— START Records —

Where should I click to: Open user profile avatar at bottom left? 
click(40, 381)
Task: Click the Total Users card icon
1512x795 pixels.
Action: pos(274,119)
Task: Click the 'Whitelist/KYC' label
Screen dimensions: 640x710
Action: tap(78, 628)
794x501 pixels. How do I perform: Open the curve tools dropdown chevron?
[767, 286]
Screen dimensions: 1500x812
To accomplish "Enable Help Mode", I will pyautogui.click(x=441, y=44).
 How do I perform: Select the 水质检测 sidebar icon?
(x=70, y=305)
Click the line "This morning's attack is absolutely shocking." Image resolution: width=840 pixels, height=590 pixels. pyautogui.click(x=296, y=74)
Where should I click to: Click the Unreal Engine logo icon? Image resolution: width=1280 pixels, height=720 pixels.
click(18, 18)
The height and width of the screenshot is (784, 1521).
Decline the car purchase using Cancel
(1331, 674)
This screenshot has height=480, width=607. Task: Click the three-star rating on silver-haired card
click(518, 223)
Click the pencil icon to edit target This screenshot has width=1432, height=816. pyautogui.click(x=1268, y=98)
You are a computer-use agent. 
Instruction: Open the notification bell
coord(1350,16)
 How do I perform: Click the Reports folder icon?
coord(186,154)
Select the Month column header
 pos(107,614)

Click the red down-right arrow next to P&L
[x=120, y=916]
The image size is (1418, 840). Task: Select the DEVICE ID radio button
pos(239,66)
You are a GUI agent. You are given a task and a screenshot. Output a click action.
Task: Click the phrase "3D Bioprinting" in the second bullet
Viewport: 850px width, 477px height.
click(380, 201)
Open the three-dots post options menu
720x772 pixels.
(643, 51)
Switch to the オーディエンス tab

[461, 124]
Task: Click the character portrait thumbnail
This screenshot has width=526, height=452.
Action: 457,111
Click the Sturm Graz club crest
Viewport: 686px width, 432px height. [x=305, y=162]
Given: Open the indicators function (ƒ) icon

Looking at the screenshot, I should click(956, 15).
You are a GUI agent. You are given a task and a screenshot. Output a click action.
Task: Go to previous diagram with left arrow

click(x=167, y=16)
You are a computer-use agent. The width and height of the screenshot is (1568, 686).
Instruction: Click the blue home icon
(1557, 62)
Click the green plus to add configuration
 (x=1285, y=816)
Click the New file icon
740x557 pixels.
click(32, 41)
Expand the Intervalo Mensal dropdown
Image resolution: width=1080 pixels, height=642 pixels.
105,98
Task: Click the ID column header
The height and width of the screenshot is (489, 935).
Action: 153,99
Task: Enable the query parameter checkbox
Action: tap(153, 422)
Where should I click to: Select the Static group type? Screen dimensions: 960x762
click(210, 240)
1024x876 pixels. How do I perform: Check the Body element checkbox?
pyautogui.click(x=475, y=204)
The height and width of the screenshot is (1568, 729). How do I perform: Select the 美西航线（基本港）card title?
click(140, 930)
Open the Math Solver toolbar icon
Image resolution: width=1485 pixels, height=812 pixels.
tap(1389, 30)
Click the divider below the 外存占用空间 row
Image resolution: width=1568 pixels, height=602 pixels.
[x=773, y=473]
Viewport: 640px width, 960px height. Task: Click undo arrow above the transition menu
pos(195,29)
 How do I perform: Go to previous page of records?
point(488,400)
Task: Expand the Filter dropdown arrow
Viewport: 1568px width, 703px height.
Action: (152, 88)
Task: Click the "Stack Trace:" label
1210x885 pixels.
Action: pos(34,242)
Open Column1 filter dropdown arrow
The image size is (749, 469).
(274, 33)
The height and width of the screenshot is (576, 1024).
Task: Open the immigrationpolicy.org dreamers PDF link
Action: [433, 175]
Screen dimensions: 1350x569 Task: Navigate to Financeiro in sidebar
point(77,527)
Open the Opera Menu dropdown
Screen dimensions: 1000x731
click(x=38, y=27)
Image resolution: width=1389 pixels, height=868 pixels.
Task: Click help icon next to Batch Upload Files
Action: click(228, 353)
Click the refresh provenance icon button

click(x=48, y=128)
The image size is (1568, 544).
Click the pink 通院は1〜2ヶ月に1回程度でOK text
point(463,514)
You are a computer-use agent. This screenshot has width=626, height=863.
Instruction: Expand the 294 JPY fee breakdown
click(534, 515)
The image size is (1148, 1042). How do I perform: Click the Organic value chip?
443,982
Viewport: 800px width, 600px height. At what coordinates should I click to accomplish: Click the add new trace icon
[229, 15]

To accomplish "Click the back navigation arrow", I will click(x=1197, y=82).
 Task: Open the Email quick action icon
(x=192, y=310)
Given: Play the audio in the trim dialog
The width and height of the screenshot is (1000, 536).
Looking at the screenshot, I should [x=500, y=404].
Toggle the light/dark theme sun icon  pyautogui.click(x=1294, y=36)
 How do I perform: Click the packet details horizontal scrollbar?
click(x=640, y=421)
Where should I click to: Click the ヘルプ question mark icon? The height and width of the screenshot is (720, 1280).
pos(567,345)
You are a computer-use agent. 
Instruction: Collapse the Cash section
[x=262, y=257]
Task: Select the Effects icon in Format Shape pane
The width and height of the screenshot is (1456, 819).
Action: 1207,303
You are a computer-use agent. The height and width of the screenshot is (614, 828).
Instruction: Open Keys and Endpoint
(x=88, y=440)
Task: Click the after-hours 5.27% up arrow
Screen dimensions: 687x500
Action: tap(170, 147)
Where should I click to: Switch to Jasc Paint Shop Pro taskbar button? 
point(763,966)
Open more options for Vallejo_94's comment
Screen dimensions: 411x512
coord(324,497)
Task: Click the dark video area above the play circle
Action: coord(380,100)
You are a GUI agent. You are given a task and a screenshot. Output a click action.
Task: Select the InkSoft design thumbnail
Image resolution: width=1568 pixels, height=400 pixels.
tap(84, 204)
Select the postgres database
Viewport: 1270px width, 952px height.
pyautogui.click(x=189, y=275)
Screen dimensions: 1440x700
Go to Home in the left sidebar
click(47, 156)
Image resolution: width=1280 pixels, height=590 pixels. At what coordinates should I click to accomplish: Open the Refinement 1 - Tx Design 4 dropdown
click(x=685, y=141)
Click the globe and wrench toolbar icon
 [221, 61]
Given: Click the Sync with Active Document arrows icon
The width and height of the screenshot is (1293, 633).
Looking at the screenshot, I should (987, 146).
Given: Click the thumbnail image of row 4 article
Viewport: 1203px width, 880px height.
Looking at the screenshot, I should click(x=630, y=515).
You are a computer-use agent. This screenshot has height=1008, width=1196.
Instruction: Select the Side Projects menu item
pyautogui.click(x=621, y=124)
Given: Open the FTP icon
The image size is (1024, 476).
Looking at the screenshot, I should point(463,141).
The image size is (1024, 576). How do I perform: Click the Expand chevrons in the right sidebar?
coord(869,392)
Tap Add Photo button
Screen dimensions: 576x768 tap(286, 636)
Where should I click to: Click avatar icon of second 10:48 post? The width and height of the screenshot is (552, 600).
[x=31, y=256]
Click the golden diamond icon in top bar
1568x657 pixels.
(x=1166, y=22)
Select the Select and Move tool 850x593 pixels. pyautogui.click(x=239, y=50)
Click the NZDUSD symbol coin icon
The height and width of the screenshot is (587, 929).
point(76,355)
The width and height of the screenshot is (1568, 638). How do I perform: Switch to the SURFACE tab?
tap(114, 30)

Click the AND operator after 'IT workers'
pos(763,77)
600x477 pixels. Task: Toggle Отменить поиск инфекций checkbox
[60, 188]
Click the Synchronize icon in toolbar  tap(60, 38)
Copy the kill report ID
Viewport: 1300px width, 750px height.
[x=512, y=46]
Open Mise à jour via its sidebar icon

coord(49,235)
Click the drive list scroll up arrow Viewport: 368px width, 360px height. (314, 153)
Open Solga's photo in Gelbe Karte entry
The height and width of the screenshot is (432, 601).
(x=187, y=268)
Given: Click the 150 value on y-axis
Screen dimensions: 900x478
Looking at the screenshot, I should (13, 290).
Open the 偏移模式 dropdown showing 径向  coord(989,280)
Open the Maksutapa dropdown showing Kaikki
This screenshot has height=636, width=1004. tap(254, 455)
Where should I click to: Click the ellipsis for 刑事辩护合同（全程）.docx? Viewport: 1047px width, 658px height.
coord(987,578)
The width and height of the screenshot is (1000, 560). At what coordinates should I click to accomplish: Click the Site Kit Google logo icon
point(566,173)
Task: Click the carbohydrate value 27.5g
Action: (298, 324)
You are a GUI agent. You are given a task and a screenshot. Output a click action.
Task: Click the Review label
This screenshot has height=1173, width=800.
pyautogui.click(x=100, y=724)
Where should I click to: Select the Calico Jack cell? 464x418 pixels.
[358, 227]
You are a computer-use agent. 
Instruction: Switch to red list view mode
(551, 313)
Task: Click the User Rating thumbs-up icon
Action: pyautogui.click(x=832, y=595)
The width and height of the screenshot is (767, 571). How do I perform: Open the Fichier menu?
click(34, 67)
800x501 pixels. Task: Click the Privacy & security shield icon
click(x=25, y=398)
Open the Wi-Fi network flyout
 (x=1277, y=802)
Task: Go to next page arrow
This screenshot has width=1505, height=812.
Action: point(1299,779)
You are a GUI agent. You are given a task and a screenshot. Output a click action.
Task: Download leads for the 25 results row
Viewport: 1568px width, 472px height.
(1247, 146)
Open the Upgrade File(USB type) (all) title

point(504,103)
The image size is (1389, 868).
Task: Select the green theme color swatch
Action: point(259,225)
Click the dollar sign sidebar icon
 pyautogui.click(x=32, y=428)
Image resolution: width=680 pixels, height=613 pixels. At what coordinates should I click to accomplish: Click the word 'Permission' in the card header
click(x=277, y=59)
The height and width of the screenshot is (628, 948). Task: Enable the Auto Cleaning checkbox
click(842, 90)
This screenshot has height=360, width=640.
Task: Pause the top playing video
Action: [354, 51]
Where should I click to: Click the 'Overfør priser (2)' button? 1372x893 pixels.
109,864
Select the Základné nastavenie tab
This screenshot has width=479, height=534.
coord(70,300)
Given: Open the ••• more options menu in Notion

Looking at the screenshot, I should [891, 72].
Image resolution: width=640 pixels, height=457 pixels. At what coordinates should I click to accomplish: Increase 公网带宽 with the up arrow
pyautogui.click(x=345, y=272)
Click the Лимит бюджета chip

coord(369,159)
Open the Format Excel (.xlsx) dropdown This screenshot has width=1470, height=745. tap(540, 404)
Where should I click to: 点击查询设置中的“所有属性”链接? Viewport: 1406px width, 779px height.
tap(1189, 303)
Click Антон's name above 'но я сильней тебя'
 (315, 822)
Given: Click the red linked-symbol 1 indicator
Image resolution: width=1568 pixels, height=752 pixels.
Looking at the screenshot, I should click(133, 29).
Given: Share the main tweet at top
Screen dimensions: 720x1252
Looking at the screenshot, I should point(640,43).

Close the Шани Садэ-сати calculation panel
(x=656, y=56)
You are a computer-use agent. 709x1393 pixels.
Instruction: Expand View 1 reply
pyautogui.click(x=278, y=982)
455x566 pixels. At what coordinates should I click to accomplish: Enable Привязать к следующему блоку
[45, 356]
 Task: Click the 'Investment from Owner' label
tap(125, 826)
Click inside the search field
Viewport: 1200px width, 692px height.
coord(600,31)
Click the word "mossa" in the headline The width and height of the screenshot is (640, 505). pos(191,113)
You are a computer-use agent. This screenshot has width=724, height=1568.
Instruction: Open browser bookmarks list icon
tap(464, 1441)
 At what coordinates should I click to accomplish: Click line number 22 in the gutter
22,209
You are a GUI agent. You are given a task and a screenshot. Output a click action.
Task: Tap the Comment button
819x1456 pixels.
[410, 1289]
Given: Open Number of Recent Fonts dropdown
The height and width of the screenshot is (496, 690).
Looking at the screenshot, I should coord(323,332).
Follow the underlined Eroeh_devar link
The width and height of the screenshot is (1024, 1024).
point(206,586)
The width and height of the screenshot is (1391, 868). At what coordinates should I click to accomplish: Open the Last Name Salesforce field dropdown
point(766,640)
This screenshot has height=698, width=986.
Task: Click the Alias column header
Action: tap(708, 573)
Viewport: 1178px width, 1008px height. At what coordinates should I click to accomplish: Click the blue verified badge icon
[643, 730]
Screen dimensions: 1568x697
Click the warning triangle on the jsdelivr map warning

— END Records —

* Instructions to follow: Copy out everything from the start of the records above down to the line containing "Click the pencil", both included, keeping each line word for word.

* Response for this exercise:
Where should I click to: Open user profile avatar at bottom left? 
click(40, 381)
Task: Click the Total Users card icon
1512x795 pixels.
Action: pos(274,119)
Task: Click the 'Whitelist/KYC' label
Screen dimensions: 640x710
Action: tap(78, 628)
794x501 pixels. How do I perform: Open the curve tools dropdown chevron?
[767, 286]
Screen dimensions: 1500x812
To accomplish "Enable Help Mode", I will pyautogui.click(x=441, y=44).
 How do I perform: Select the 水质检测 sidebar icon?
(x=70, y=305)
Click the line "This morning's attack is absolutely shocking." Image resolution: width=840 pixels, height=590 pixels. pyautogui.click(x=296, y=74)
Where should I click to: Click the Unreal Engine logo icon? Image resolution: width=1280 pixels, height=720 pixels.
click(18, 18)
The height and width of the screenshot is (784, 1521).
Decline the car purchase using Cancel
(1331, 674)
This screenshot has height=480, width=607. Task: Click the three-star rating on silver-haired card
click(518, 223)
Click the pencil icon to edit target This screenshot has width=1432, height=816. pyautogui.click(x=1268, y=98)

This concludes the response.